Work required: Output every line of the rows below as a Markdown table with two columns, No. for the line number and Text for the line, skipping any blank lines. Leave the pictures out.

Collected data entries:
--------------------------------------------------

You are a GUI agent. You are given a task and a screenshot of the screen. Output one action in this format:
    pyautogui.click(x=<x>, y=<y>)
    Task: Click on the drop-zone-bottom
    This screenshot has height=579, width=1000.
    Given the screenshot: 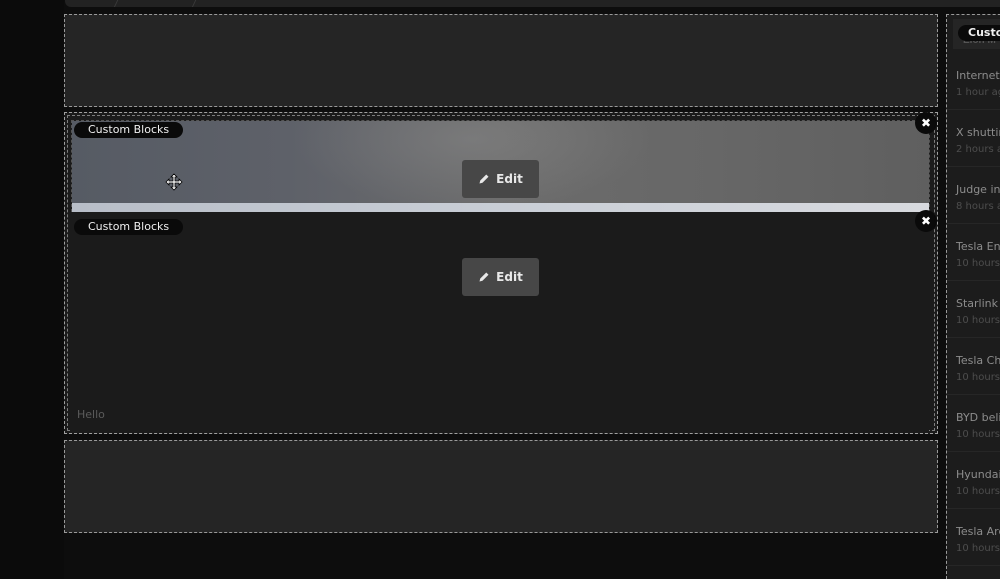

--------------------------------------------------

Task response:
| No. | Text |
|---|---|
| 1 | You are a GUI agent. You are given a task and a screenshot of the screen. Output one action in this format: |
| 2 |     pyautogui.click(x=<x>, y=<y>) |
| 3 |     Task: Click on the drop-zone-bottom |
| 4 |     This screenshot has height=579, width=1000. |
| 5 |     Given the screenshot:  |